While North Devon and Cornwall had swaths of power cuts and disruptions to road and train networks, the South Hams saw a couple of trees down and some broken fences but the main victim was the coastline between Hallsands and Torcross.
The beach at Beesands has been eroding for many years, as all coastlines do, and has rock armour protecting the village end. But, as soon as the rock armour finishes, there is now a large lump of sand, earth and stone gouged out of the bank, creeping further and further towards the Widdicombe Ley.
Pipes and wires have been left hanging from the exposed edge of the cliff, with the geological layers, laid down over generations, are clearly visible as the sea cuts through the coastline.
The Ley, a small freshwater lake that attracts many different species of bird including Coot, Great Crested Grebes, Tufted Ducks, Pochards, Gadwalls and Shovelers, has a bird-watching hide on its shore.
The road along the edge of the beach was lost in 2014, and now the sea is removing more and more of the coastline, pushing the path further and further back towards the Ley.
Beesands resident Rachael Hutchings said: ‘Everything is just slipping away’.
The South Devon and Dorset Coastal Advisory Group’s Shoreline Management Plan for Beesands states that the ‘long term vision’ is to manage the coastline for a ‘more sustainable, naturally functioning coastal system’ can be achieved.
Implementation of this policy would ‘involve allowing the beach to roll back landwards into Widdicombe Ley’, while ‘taking steps to minimise any increased flood risk this may pose to the developed area of Beesands on the southern side of the Ley’.
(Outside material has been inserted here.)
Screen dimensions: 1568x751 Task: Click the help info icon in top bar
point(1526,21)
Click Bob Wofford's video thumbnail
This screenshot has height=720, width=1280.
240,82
The plan is to ‘hold the line’ where the properties are, but ‘no active intervention’ at the undefended end of the beach, allowing the coastline to evolve naturally.
Avon Mill Garden Centre near Loddiswell was forced to close on Monday due to the wind smashing a window and leaving glass in the entrance house. Thread boutique, on the same site, was also closed on Monday but the café remained open. Business was back to normal on Tuesday.
Other damage reported in the South Hams after Storm Imogen include smashed fences, trees blown down and left across roads, roof tiles and slates blown off, collapsing sheds and bins blown over.